Level scheme and transitions used to implement the transverse magnetic field. Left: A detuned Raman transition couples the internal ground state $|g\rangle$ and the excited state $|e\rangle$ of the atom. Right: Adiabatic elimination of the excited state $|e\rangle$ leads to an effective magnetic field in $x$ direction (see Sec. 2c), which drives transitions between the motional states $|0\rangle$ and $|1\rangle$.

Figure 5

Tunneling between neighboring lattice wells with tunnel amplitudes $t_0$ and $t_1$. States with two atoms per lattice well are treated in perturbation theory in Sec. 2d, as the on-site interaction is much larger than the tunneling amplitudes.

Figure 6

$XXZ$ model with 4 spins, ${\alpha }_1=\frac{1}{4}{\alpha }_2$ and open boundary conditions under local dissipation of form given by Eq. (20). Upper part: Steady-state expectation value $\langle J^x\rangle$ plotted versus the magnetic field $B_x/{\alpha }_2$. Peaks are observed that narrow for decreasing the dissipation strength.
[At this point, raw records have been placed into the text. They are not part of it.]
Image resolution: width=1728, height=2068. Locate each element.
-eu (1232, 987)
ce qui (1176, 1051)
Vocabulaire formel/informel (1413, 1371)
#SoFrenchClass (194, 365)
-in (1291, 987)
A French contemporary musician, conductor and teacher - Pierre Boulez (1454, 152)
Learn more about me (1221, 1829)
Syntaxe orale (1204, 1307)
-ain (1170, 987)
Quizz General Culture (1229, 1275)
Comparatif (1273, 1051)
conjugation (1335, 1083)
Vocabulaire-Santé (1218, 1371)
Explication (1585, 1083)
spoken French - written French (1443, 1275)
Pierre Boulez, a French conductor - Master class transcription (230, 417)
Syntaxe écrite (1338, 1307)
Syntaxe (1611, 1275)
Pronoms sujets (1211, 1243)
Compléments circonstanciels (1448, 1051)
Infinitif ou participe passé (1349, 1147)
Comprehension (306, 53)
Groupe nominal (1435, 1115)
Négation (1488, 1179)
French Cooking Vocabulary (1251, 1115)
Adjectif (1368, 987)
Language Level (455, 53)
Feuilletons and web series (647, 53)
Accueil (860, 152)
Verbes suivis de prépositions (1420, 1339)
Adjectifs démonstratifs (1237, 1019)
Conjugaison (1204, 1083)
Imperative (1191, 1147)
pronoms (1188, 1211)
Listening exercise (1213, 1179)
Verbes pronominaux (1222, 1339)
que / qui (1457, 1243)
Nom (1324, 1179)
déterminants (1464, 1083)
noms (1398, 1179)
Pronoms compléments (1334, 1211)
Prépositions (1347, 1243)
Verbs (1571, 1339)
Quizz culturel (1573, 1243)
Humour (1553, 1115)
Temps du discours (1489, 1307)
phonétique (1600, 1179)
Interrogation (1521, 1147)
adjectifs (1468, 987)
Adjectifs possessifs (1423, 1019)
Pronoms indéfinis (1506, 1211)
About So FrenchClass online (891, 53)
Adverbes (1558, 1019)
Lower part: Spectrum of $XXZ$ chain in the magnetic field $B_x$ plotted versus $B_x/{\alpha }_2$. Peaks in the steady-state expectation value (upper part) appear at crossing points of the Hamiltonian that are marked with black circles.

Figure 7

Ising model with 4 spins with open boundary conditions in a transverse magnetic field $B_x$ and under local dissipation of form given by Eq. (23). Upper part: Steady-state expectation value $\langle J^x\rangle$ plotted versus $B_x/{\alpha }_3$. Peaks are observed that become more narrow for decreasing dissipation strength. Lower part: Spectrum of the Hamiltonian plotted versus $B_x/{\alpha }_3$. Peaks in the steady-state expectation value (upper part) appear at degeneracy points of the Hamiltonian that are marked with black circles.

Figure 8

Ising model with 6 spins with periodic boundary conditions in a magnetic field $B_x$ and under collective dissipation of the form given by Eq. (24) in the translation and reflection symmetric subspace $T=R=1$. Upper part: Steady-state expectation value $\langle J^x\rangle$ plotted versus $B_x/{\alpha }_3$. Lower part: Spectrum of the Hamiltonian plotted versus $B_x/{\alpha }_3$.

Figure 9

Heisenberg model with 4 spins with open boundary conditions in a magnetic field $B_x$ and under local dissipation as given by Eq. (23) with different dissipation strengths ${\gamma }_k$. Upper panel: steady-state expectation value $\langle J^x\rangle$ plotted versus the $B_x/{\alpha }_3$. Lower part: Spectrum of the Hamiltonian plotted versus $B_x/{\alpha }_3$.

Figure 10

(Upper part) Steady-state infidelity $I_{\delta B}\left(B_x\right)$ (see text) for the four-spin $XXZ$ model in transverse field $B_x$ with local dissipation (cf. Fig. 6) for $\delta B=3\times {10}^{-6}$ and weak dissipation $\gamma =0.5\times {10}^{-4}$. (Lower part) Spectrum of $H_{\mathrm{spin}}$, dashed vertical lines indicate degeneracy points (encircled). Peaks in $I_{\delta B}$ line up with degeneracy points of $H\left(B_x\right)$, except for two (colored green) for which condition (28) does not hold. The inset shows the vicinity of $B_x\approx 0.25$, where three crossings of eigenvalues occur: $({\lambda }_5,{\lambda }_6),({\lambda }_1,{\lambda }_2)$, and $({\lambda }_{13},{\lambda }_{14})$. The dash-dotted horizontal lines show the 2-norm (scaled by $7\times {10}^{-7}$) of the left-hand side of Eq. (28) $C_{i,j}={\parallel {\mathrm{P}}^{{\Delta }_{i,j}}{\mathcal{L}}_1{\lim }_{x^{\prime }\to x}{\rho }_{ss}\left(x^{\prime }\right)\parallel }_2$ for the three relevant projectors ${\mathrm{P}}^{{\Delta }_{i,j}},(i,j)=(1,2)$ (green), $=(5,6)$ (blue), and $=(13,14)$ (magenta). $C_{5,6}$ vanishes at the crossing of $({\lambda }_5,{\lambda }_6)$, hence there is no peak in $I_{\delta B}$, while the other two lead to a peak in $I_{\delta B}$, since $C_{i,j}$ is finite.